The major advantage of the approved bill is the preservation of each
company’s autonomy in the selection of its area of CSR spending. Currently the
majority of Indian companies prefer to adopt a very basic approach to csr
tending more towards a philanthropic exercise. Such act usually entails the
establishment of a charitable foundation mostly functioning at at arm’s length
from the parent company and disbursing funds directly in the communities in
which the company operates in a very ad hoc basis without any strategic aim
such as involvement of employees, or aligning the company with a particular
social cause pertinent to its business sector.
A few savvy companies may decide to adopt a more westernized model of CSR
leaning towards sustainability more than philanthropy.
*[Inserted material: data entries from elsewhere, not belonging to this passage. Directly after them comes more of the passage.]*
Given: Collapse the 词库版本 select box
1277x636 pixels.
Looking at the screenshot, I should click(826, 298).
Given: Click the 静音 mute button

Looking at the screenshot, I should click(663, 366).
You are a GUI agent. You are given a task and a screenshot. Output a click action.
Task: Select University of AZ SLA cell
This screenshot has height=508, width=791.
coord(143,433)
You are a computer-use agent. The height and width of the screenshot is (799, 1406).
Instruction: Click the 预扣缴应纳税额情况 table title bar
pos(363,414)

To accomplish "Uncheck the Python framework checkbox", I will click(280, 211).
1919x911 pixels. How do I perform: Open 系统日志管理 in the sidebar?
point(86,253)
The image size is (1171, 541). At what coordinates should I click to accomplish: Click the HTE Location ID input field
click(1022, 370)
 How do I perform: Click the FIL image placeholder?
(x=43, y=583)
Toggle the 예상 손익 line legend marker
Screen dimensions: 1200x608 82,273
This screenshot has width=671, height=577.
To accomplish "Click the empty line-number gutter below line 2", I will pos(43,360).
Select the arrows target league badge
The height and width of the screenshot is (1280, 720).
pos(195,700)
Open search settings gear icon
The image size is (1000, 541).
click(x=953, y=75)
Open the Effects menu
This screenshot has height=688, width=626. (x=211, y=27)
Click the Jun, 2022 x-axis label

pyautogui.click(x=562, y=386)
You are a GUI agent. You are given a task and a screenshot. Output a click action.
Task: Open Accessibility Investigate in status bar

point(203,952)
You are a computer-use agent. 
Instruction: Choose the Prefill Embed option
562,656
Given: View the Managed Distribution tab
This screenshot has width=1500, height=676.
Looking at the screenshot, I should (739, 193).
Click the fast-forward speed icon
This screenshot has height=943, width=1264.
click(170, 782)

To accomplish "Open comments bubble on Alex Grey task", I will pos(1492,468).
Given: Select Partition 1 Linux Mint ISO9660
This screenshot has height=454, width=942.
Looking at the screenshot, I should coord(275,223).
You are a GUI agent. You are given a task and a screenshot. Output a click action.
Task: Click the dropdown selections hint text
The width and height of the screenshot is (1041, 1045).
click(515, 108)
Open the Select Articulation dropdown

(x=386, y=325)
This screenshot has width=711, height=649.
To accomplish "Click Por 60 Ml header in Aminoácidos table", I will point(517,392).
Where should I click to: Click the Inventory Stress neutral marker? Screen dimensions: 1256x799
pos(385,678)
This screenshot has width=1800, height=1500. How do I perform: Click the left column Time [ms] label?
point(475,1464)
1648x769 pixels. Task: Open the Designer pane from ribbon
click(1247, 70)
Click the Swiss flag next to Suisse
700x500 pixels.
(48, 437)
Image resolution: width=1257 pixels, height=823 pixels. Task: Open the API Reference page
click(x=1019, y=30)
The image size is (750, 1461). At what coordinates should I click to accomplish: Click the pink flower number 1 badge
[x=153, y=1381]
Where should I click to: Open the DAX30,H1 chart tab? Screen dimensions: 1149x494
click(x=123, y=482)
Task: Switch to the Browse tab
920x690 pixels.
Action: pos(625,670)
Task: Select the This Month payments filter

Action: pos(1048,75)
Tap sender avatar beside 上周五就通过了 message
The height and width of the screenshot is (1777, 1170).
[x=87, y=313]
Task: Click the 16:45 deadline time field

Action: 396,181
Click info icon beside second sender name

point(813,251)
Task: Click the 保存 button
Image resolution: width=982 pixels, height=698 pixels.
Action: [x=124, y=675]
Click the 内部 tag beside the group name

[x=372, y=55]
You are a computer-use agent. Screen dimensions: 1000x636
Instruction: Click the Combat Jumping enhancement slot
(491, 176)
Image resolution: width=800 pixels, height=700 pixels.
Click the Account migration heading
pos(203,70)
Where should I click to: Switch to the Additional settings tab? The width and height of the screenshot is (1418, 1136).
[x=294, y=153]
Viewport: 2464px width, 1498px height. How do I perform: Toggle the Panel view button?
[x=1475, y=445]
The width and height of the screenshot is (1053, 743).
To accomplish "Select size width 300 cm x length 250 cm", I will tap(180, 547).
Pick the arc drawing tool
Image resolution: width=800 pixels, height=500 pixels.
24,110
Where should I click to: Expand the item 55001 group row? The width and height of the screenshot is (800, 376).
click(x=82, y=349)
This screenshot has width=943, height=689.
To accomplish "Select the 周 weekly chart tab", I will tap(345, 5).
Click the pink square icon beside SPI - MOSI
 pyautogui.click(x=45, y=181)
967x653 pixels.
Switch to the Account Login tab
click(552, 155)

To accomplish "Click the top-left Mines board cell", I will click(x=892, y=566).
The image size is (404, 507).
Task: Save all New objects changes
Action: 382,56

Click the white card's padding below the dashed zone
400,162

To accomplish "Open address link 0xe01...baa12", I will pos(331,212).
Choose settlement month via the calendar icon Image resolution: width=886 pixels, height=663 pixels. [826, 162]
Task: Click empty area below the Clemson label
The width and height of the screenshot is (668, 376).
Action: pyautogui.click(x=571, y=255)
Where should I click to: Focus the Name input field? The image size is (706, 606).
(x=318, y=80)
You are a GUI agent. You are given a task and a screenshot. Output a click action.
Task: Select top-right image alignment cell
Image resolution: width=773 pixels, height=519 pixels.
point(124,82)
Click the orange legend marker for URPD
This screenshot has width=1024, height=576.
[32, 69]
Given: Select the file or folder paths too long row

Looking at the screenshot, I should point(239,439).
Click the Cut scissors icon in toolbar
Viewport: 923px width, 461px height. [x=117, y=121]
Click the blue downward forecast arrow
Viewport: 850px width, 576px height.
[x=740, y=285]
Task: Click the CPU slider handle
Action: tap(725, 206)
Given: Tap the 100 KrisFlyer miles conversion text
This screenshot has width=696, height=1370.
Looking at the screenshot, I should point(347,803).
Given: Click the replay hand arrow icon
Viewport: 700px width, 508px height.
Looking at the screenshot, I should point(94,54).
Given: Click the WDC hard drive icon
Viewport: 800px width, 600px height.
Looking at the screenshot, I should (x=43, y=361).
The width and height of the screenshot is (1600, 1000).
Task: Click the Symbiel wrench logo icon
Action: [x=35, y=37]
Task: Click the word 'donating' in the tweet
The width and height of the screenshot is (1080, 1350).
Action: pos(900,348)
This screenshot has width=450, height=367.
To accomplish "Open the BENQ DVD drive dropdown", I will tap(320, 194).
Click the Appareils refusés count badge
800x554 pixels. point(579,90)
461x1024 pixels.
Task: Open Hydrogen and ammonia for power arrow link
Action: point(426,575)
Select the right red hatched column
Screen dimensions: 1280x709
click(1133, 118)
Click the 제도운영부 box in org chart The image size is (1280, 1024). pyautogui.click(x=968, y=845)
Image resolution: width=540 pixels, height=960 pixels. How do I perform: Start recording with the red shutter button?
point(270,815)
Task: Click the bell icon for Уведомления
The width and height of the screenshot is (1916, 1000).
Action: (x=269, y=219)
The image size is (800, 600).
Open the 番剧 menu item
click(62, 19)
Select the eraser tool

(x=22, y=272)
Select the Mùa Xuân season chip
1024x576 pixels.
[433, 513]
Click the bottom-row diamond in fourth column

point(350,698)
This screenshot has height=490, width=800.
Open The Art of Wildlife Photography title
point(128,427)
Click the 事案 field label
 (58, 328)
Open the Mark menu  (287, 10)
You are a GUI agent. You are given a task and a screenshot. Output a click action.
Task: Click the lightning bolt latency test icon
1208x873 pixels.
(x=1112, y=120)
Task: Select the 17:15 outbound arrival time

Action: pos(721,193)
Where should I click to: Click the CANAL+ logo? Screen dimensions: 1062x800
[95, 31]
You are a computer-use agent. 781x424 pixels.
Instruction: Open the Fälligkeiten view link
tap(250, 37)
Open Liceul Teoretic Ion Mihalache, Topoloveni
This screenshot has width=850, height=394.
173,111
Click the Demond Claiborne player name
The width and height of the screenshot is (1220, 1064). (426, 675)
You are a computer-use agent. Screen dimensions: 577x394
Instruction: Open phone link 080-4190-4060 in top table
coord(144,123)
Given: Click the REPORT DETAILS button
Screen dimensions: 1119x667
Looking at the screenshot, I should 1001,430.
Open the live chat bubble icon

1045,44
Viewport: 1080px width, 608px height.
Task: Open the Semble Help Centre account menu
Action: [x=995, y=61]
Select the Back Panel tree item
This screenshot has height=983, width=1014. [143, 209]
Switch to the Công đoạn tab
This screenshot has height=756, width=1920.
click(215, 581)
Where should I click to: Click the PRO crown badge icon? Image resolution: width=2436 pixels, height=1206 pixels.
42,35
Such companies
would thus use the 2% mandatory spending to minimize the negative
externalities, beyond the legal compliance of environmental and social law,
such as aim for carbon neutrality in their business operation, or to or they
could opt to maximise positive externalities beyond the mere job creation
overly claimed by the CSR novices by administering vocational training
or providing workers with more comprehensive benefits.
From our experience many companies in India are already investing
significant amount of money in cost saving measures which can be considered
embedded CSR activities aimed at reducing the negative impact of business and
they are unaware of doing so, having remained stuck in a philanthropic
conception of CSR.
IT companies furthering technology education may
strategically be thinking about their workforce of tomorrow, a mining or
a chemical company can be overtaking environmental initiatives to save water
and energy and produce their products in a more efficient and environmentally
conscious way.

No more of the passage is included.